The IT Modernization Fund would require one-time funding and then be replenished down the road by agencies that have tapped it to pay for moving from old systems like mainframes to more modern, reliable and defensible machines.
“It’s not similar to anything that’s been done before,” says Ari Schwartz, former Special Assistant to the President and Senior Director for Cybersecurity for the White House, now managing director of cybersecurity services for Venable.
If the money is outlayed, agencies with aging networks and a plan to upgrade them can apply for funding right away. Federal CIO Tony Scott told reporters that he would prioritize the projects that get funding first based on which ones face the biggest security challenges.
Getting the money in the first place is nowhere near a done deal, says Mark Weatherford, former deputy undersecretary for cybersecurity at the Department of Homeland Security. If Obama hopes to get the funding before his term expires, he’ll have to push it through Congress in the next two months. “Any longer than that and they will lose the energy necessary to get this going,” he says. The government typically works slowly, he says, so Obama will be challenged to get action during an election year.
Under the fund, agencies would be encouraged to make use of shared services to make the money go farther, says Scott.
The proposed scheme would change the philosophy behind how to protect government networks, Schwartz says. Before, the departments of Justice, Homeland Security, and Defense were put in charge of defending old systems that were never going to be upgraded, he says.
+ BACKGROUND: Obama’s new cybersecurity agenda: What you need to know +
This new model would enable improvements that agencies say they need based on their own risk assessments and make them easier to defend because they would be more in line with current security technologies.
Obama’s plan calls for creating a federal Chief Information Security Officer, a post that could bring about uniform security policies across government agencies, Schwartz says.
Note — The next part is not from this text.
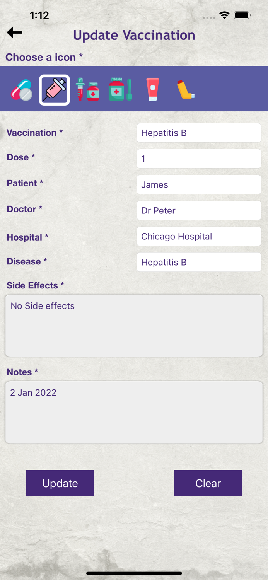Select the cream tube icon
Screen dimensions: 268x580
(x=152, y=89)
Setting overall policy has bounced from department to department and individual departmental CISOs have had their own ideas about how things should be done.
Weatherford says the CISO position should have authority over policy, but it also needs to include procurement and operational authority across agencies in order to speed the implementation of cybersecurity reforms. “The CISO needs to be both a leader and a recognized cybersecurity expert who can move the needle quickly and make decisions on behalf of the entire federal government,” he says. “Without this level of authority, there is no chance for any real success.”
Obama’s overall cybersecurity initiative includes creation of the Federal Privacy Council, which would help raise the profile of privacy as an important element of cybersecurity, says Schwartz. Currently individual agencies have Chief Privacy Officers working under agency CIOs, which tends to lower their profile and influence.
Having a separate, government-wide council will raise the standing of privacy as an issue. “It’s been minimized over the years,” he says.
Federal breaches, particularly the theft of extensive records on 22 million federal employees from the Office of Personnel Management, have undercut public confidence in the government’s commitment to protect personal data.
In addition, with the FBI and other law enforcement officials pushing for an encryption backdoor, and Edward Snowden’s revelations about the NSA gathering bulk data about electronic communications, public trust has been eroded. “It started with Snowden and continues today with the ongoing discussions about encryption and privacy,” Weatherford says, and mistrust is now a significant obstacle that this privacy council can’t fix overnight.
“It’s going to take long-term commitment on the part of the government to mend the fracture, and it probably can’t be overcome in the short time necessary to get this moving,” he says.